[Data in this exercise]
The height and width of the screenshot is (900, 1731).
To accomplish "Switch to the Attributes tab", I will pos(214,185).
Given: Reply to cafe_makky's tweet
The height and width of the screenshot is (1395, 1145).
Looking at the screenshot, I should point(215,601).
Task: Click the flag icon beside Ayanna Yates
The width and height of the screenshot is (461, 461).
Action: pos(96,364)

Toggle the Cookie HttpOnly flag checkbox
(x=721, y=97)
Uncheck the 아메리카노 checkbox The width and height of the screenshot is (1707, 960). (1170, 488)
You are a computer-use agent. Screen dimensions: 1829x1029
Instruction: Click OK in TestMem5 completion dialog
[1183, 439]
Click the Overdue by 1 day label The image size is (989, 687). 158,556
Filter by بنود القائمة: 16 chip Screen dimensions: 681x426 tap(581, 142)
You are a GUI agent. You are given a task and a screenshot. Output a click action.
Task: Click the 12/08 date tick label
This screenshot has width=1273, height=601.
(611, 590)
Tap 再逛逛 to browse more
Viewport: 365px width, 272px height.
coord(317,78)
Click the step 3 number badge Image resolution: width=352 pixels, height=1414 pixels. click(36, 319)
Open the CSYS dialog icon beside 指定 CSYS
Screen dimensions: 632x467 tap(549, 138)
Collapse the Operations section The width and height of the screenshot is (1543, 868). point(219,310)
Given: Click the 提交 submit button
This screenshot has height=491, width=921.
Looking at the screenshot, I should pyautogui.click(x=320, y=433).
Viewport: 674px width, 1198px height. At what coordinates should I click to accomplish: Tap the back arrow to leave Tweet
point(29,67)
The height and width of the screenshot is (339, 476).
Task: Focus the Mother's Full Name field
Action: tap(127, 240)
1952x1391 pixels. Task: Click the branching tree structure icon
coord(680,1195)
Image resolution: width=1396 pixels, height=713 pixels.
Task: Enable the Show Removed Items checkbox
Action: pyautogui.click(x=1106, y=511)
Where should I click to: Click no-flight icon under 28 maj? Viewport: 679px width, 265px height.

[Aim] Rewrite the part of the listing above that opens with the line containing "Toggle the Cookie HttpOnly flag checkbox" and closes with the line containing "Uncheck the 아메리카노" as a numbered list, leaving out blank lines.

[Completed exercise]
1. Toggle the Cookie HttpOnly flag checkbox
2. (x=721, y=97)
3. Uncheck the 아메리카노 checkbox The width and height of the screenshot is (1707, 960). (1170, 488)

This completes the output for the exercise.